*** GIVEN DATA ***

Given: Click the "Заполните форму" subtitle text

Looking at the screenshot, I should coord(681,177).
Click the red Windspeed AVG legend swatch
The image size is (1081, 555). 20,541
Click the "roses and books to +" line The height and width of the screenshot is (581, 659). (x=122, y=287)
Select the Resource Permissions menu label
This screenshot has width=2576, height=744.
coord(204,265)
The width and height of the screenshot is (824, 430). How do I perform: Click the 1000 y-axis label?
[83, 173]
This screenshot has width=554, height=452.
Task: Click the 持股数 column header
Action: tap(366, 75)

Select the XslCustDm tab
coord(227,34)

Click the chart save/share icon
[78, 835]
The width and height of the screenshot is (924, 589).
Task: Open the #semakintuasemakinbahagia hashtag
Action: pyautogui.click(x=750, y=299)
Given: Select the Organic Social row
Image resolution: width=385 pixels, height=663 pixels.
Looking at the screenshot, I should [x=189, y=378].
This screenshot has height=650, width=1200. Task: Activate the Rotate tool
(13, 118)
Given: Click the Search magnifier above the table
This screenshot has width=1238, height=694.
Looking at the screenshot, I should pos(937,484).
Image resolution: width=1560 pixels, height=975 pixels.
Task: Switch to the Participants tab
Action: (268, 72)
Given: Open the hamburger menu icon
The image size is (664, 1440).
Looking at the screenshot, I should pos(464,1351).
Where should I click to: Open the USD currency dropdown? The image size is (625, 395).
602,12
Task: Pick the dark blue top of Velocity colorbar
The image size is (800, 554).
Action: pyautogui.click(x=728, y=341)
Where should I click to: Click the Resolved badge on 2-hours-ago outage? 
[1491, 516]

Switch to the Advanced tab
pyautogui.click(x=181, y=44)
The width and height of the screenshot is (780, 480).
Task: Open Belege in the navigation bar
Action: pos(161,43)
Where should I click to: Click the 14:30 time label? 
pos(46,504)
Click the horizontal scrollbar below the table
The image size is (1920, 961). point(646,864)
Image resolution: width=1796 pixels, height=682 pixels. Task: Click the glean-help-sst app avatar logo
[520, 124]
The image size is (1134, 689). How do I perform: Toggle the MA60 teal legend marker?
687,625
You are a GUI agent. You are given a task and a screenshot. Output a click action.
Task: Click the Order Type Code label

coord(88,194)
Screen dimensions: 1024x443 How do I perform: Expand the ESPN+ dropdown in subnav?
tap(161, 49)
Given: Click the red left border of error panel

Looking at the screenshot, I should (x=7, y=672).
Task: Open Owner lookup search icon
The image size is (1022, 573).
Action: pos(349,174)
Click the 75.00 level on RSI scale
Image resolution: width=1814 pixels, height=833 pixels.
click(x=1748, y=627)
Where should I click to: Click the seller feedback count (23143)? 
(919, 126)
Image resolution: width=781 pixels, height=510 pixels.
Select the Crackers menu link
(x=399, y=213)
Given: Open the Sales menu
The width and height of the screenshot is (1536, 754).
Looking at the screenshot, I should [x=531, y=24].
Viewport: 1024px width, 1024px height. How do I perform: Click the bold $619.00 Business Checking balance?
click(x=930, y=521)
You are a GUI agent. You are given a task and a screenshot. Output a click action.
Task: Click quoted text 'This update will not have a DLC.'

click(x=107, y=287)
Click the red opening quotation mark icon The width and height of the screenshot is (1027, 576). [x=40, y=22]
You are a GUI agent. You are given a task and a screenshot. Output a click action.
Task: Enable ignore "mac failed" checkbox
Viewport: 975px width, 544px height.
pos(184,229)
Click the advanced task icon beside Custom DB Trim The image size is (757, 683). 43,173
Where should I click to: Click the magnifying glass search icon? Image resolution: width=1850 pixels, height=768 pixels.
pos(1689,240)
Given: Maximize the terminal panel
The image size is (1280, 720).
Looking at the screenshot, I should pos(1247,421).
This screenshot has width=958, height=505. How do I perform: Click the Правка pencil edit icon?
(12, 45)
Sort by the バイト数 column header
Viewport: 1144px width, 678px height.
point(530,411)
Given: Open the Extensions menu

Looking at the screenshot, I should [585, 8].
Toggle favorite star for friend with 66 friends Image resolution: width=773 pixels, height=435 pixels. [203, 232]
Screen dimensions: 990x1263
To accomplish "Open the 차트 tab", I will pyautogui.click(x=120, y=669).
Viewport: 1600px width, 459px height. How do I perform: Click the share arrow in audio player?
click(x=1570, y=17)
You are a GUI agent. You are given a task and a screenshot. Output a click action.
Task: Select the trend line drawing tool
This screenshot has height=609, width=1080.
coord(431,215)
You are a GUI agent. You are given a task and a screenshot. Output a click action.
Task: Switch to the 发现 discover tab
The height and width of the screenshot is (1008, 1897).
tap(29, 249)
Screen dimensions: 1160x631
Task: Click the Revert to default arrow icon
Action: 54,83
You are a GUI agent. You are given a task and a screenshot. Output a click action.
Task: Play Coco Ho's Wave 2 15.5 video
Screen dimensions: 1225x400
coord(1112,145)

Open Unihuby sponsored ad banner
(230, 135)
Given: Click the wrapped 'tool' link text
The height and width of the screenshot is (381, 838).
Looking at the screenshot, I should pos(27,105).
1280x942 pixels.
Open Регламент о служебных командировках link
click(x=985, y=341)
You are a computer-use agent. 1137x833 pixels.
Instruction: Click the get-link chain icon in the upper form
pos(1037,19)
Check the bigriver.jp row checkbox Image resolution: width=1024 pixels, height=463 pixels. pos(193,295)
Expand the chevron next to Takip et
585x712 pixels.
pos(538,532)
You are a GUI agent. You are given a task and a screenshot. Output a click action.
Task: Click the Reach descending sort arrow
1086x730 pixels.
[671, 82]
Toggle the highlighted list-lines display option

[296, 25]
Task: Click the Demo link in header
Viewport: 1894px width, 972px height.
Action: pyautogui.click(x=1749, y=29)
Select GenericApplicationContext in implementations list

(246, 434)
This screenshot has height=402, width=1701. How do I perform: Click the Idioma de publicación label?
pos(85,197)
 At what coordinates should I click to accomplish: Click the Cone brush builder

*** End of GIVEN DATA ***

TASK BRIEF:
Repeat the full set of records exactly.

FINISHED TASK:
Given: Click the "Заполните форму" subtitle text

Looking at the screenshot, I should coord(681,177).
Click the red Windspeed AVG legend swatch
The image size is (1081, 555). 20,541
Click the "roses and books to +" line The height and width of the screenshot is (581, 659). (x=122, y=287)
Select the Resource Permissions menu label
This screenshot has width=2576, height=744.
coord(204,265)
The width and height of the screenshot is (824, 430). How do I perform: Click the 1000 y-axis label?
[83, 173]
This screenshot has width=554, height=452.
Task: Click the 持股数 column header
Action: tap(366, 75)

Select the XslCustDm tab
coord(227,34)

Click the chart save/share icon
[78, 835]
The width and height of the screenshot is (924, 589).
Task: Open the #semakintuasemakinbahagia hashtag
Action: pyautogui.click(x=750, y=299)
Given: Select the Organic Social row
Image resolution: width=385 pixels, height=663 pixels.
Looking at the screenshot, I should [x=189, y=378].
This screenshot has height=650, width=1200. Task: Activate the Rotate tool
(13, 118)
Given: Click the Search magnifier above the table
This screenshot has width=1238, height=694.
Looking at the screenshot, I should pos(937,484).
Image resolution: width=1560 pixels, height=975 pixels.
Task: Switch to the Participants tab
Action: (268, 72)
Given: Open the hamburger menu icon
The image size is (664, 1440).
Looking at the screenshot, I should pos(464,1351).
Where should I click to: Open the USD currency dropdown? The image size is (625, 395).
602,12
Task: Pick the dark blue top of Velocity colorbar
The image size is (800, 554).
Action: pyautogui.click(x=728, y=341)
Where should I click to: Click the Resolved badge on 2-hours-ago outage? 
[1491, 516]

Switch to the Advanced tab
pyautogui.click(x=181, y=44)
The width and height of the screenshot is (780, 480).
Task: Open Belege in the navigation bar
Action: pos(161,43)
Where should I click to: Click the 14:30 time label? 
pos(46,504)
Click the horizontal scrollbar below the table
The image size is (1920, 961). point(646,864)
Image resolution: width=1796 pixels, height=682 pixels. Task: Click the glean-help-sst app avatar logo
[520, 124]
The image size is (1134, 689). How do I perform: Toggle the MA60 teal legend marker?
687,625
You are a GUI agent. You are given a task and a screenshot. Output a click action.
Task: Click the Order Type Code label

coord(88,194)
Screen dimensions: 1024x443 How do I perform: Expand the ESPN+ dropdown in subnav?
tap(161, 49)
Given: Click the red left border of error panel

Looking at the screenshot, I should (x=7, y=672).
Task: Open Owner lookup search icon
The image size is (1022, 573).
Action: pos(349,174)
Click the 75.00 level on RSI scale
Image resolution: width=1814 pixels, height=833 pixels.
click(x=1748, y=627)
Where should I click to: Click the seller feedback count (23143)? 
(919, 126)
Image resolution: width=781 pixels, height=510 pixels.
Select the Crackers menu link
(x=399, y=213)
Given: Open the Sales menu
The width and height of the screenshot is (1536, 754).
Looking at the screenshot, I should [x=531, y=24].
Viewport: 1024px width, 1024px height. How do I perform: Click the bold $619.00 Business Checking balance?
click(x=930, y=521)
You are a GUI agent. You are given a task and a screenshot. Output a click action.
Task: Click quoted text 'This update will not have a DLC.'

click(x=107, y=287)
Click the red opening quotation mark icon The width and height of the screenshot is (1027, 576). [x=40, y=22]
You are a GUI agent. You are given a task and a screenshot. Output a click action.
Task: Enable ignore "mac failed" checkbox
Viewport: 975px width, 544px height.
pos(184,229)
Click the advanced task icon beside Custom DB Trim The image size is (757, 683). 43,173
Where should I click to: Click the magnifying glass search icon? Image resolution: width=1850 pixels, height=768 pixels.
pos(1689,240)
Given: Maximize the terminal panel
The image size is (1280, 720).
Looking at the screenshot, I should pos(1247,421).
This screenshot has width=958, height=505. How do I perform: Click the Правка pencil edit icon?
(12, 45)
Sort by the バイト数 column header
Viewport: 1144px width, 678px height.
point(530,411)
Given: Open the Extensions menu

Looking at the screenshot, I should [585, 8].
Toggle favorite star for friend with 66 friends Image resolution: width=773 pixels, height=435 pixels. [203, 232]
Screen dimensions: 990x1263
To accomplish "Open the 차트 tab", I will pyautogui.click(x=120, y=669).
Viewport: 1600px width, 459px height. How do I perform: Click the share arrow in audio player?
click(x=1570, y=17)
You are a GUI agent. You are given a task and a screenshot. Output a click action.
Task: Select the trend line drawing tool
This screenshot has height=609, width=1080.
coord(431,215)
You are a GUI agent. You are given a task and a screenshot. Output a click action.
Task: Switch to the 发现 discover tab
The height and width of the screenshot is (1008, 1897).
tap(29, 249)
Screen dimensions: 1160x631
Task: Click the Revert to default arrow icon
Action: 54,83
You are a GUI agent. You are given a task and a screenshot. Output a click action.
Task: Play Coco Ho's Wave 2 15.5 video
Screen dimensions: 1225x400
coord(1112,145)

Open Unihuby sponsored ad banner
(230, 135)
Given: Click the wrapped 'tool' link text
The height and width of the screenshot is (381, 838).
Looking at the screenshot, I should pos(27,105).
1280x942 pixels.
Open Регламент о служебных командировках link
click(x=985, y=341)
You are a computer-use agent. 1137x833 pixels.
Instruction: Click the get-link chain icon in the upper form
pos(1037,19)
Check the bigriver.jp row checkbox Image resolution: width=1024 pixels, height=463 pixels. pos(193,295)
Expand the chevron next to Takip et
585x712 pixels.
pos(538,532)
You are a GUI agent. You are given a task and a screenshot. Output a click action.
Task: Click the Reach descending sort arrow
1086x730 pixels.
[671, 82]
Toggle the highlighted list-lines display option

[296, 25]
Task: Click the Demo link in header
Viewport: 1894px width, 972px height.
Action: pyautogui.click(x=1749, y=29)
Select GenericApplicationContext in implementations list

(246, 434)
This screenshot has height=402, width=1701. How do I perform: Click the Idioma de publicación label?
pos(85,197)
 At what coordinates should I click to accomplish: Click the Cone brush builder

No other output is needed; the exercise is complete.